WHAT TO DO: Look for the string "computer" in the material below. Copy every line where you find it.
------------
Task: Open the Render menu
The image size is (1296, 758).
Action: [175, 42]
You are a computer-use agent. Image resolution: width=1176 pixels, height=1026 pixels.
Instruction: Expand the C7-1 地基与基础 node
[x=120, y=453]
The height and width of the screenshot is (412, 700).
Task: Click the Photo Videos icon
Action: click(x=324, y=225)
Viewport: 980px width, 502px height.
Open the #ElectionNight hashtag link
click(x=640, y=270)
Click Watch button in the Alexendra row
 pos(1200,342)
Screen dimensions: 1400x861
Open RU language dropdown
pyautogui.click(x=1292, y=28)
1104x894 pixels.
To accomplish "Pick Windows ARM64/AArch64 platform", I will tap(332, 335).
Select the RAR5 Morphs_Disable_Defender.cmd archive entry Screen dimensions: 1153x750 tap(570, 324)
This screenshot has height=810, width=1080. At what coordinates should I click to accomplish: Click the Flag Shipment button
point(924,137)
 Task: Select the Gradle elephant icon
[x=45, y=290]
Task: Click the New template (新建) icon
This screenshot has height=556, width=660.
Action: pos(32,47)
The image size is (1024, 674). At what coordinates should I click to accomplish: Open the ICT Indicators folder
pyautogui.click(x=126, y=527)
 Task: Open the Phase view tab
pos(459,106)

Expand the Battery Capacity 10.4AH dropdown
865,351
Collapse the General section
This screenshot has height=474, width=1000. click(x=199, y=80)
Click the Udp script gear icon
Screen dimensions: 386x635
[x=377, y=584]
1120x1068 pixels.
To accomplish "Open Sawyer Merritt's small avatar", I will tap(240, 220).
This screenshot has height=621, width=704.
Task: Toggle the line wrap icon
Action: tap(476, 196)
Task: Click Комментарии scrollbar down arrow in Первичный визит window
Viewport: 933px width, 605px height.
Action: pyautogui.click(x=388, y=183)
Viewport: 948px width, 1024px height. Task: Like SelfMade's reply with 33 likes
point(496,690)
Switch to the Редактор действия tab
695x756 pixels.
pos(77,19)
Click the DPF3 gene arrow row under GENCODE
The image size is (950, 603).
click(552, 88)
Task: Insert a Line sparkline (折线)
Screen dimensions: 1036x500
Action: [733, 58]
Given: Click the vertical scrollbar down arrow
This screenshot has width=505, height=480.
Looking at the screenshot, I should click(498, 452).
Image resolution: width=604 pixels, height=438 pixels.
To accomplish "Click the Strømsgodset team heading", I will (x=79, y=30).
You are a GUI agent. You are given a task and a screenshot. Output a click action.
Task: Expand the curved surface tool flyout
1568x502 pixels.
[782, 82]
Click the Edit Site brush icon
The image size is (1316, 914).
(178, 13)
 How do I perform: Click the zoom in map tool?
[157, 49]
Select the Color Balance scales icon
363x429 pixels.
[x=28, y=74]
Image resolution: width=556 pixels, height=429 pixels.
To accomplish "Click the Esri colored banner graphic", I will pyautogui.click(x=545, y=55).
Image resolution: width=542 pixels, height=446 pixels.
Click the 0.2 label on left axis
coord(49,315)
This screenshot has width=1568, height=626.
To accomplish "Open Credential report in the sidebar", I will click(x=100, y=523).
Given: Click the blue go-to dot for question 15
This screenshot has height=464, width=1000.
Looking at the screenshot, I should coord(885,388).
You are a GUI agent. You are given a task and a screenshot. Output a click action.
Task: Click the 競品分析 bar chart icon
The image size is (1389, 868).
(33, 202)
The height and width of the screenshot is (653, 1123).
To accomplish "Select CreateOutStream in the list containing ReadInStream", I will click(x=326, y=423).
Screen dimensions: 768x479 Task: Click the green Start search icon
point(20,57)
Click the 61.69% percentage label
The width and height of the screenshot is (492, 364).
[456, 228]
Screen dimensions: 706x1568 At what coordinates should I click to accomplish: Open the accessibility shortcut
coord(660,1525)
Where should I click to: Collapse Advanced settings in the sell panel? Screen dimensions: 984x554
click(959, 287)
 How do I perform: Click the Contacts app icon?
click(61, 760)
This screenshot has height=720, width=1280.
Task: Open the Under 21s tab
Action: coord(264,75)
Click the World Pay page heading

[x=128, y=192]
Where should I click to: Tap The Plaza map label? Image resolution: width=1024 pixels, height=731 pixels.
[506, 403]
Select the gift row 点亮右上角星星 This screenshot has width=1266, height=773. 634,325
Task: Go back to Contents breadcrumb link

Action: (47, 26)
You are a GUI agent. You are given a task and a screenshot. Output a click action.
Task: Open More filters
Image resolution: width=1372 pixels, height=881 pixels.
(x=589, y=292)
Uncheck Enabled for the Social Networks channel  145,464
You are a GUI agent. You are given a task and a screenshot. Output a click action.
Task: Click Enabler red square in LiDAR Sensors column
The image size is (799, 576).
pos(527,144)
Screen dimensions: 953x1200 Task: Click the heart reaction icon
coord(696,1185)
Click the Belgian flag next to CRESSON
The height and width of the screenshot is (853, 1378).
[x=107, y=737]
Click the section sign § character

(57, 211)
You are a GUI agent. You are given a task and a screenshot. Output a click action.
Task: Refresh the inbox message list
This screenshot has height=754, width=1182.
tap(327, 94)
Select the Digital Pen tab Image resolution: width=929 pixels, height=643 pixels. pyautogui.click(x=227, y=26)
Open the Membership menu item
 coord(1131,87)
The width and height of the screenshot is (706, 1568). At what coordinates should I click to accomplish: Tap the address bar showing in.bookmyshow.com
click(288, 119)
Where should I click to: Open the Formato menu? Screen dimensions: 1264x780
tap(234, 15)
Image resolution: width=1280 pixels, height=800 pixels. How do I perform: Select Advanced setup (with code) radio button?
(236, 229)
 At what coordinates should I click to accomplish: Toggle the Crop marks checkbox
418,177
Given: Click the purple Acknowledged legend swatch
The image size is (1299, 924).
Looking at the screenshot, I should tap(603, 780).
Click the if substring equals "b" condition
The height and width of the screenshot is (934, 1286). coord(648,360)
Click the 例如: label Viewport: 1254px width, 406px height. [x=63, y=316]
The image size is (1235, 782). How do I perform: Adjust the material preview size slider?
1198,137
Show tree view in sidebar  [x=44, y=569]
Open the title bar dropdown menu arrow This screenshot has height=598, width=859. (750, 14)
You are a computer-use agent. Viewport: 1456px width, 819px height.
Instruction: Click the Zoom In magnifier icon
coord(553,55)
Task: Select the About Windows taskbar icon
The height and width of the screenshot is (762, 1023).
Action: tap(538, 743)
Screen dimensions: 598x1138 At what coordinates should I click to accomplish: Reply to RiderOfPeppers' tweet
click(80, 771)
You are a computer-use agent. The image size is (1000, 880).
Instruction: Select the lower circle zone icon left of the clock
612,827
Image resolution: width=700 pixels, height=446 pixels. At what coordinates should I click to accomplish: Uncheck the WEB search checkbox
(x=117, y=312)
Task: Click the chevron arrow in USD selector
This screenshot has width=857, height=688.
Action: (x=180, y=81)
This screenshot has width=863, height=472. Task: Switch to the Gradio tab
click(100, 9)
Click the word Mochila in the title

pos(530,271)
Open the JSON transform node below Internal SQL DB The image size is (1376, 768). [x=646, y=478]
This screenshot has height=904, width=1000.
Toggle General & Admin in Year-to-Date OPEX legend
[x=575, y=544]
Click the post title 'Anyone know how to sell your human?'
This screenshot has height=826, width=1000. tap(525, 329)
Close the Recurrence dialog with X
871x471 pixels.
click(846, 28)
------------
WORKED SOLUTION:
You are a computer-use agent. Image resolution: width=1176 pixels, height=1026 pixels.
You are a computer-use agent. Viewport: 1456px width, 819px height.
You are a computer-use agent. The image size is (1000, 880).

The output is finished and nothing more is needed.